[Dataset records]
⁂

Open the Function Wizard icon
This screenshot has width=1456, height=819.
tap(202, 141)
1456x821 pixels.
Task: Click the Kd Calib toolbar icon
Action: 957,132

⁂

**REQUIRED WORK**
The records above must be output exactly, in full.

**EXPECTED OUTPUT**
Open the Function Wizard icon
This screenshot has width=1456, height=819.
tap(202, 141)
1456x821 pixels.
Task: Click the Kd Calib toolbar icon
Action: 957,132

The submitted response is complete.